The Magnitsky Human Rights Accountability Act, which allows the U.S. government to sanction foreign government officials, was signed by President Barack Obama in 2016. Wicker said the bill he co-authored with U.S. Sen. Ben Cardin, a Democrat from Maryland, is another example of important “second tier” issues.
Supporters of the act say it broadens the nation’s response to human rights offenses around the world.
Barbour began his life in politics in 1968 as a field organizer on Richard Nixon’s presidential campaign. From 1973 to 1976, he was executive director of the Mississippi Republican Party. Presidents Gerald Ford, George H.W. Bush and Ronald Reagan were among the many Republican candidates who received his advice.
He also served as political director of the Reagan White House and cofounded BGR Group, a prominent Washington government affairs firm.
From 1993 to ’97, Barbour served as chairman of the Republican National Committee and managed the “Republican wave” in 1994, which led to Republican control of both the Senate and House of Representatives.
Besides discussing the changing media landscape, the former governor told the crowd that demanding “purity” from members of a political party, meaning they must agree with the party on all issues, also creates division.

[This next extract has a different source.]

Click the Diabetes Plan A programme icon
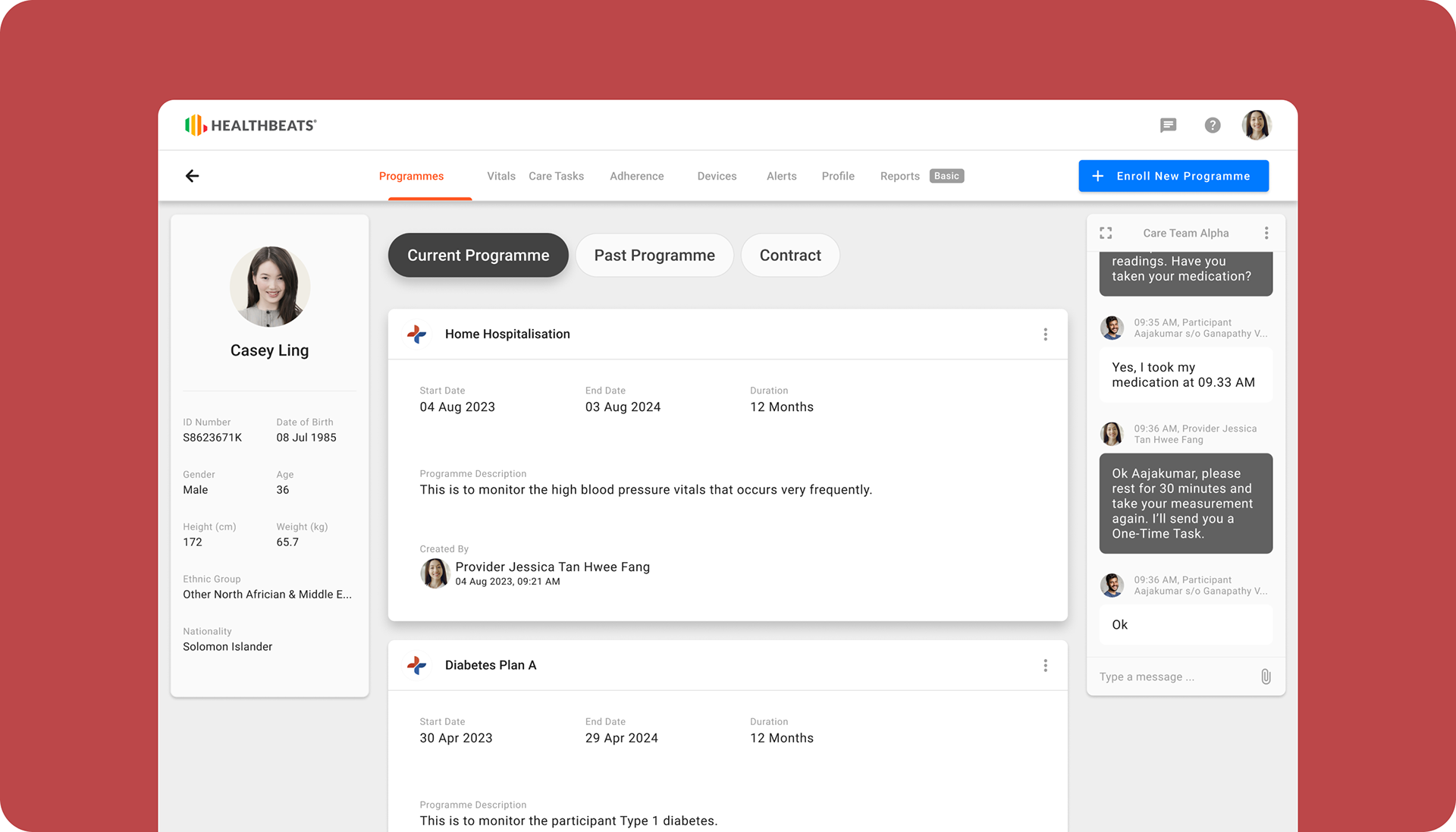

During Barbour’s time leading the Reagan White House political operations, Republicans never had a majority in the House, but Reagan passed his economic plan and social security reform, among other initiatives, Barbour noted.
Reagan believed that demanding a purity test for candidates creates a less inclusive, less effective party.
“President Reagan would say that in two-party politics, ‘purity’ is the enemy of victory,” Barbour said. “Don’t forget that someone who agrees with you 80% of the time is your friend and your ally, and not some other person 20% of the time.”
James Hirsch, a senior public policy leadership and economics major from Kansas City, Missouri, said he was impressed with how the two handled the issues, both current and past.
“They spoke about policymaking during disasters with a confidence and tenderness that I hadn’t expected,” Hirsch said. “Gov. Barbour about the effect of Hurricane Katrina on the Mississippi Gulf Coast, and Sen. Wicker about infrastructure improvements in the wake of the COVID-19 pandemic.
“Both speakers emphasized the bipartisan nature of relief, and what Sen. Wicker called ‘second-tier issues’ as a place for policymakers to come together for the common good.”
Lila Osman, a junior public policy leadership major from Ocean Springs, said she enjoyed the event and particularly enjoyed hearing Barbour’s discussion of Hurricane Katrina.
“As Governor Barbour explained the handling the aftermath, he mentioned that he listened to the insight of others who had stake in the state, but ultimately all parties respected his decisions and leadership capabilities which in turn allowed him to act swiftly and efficiently in the time of dire need,” Osman said.
“I found both of their insight of the state of our nation very informative and impactful.”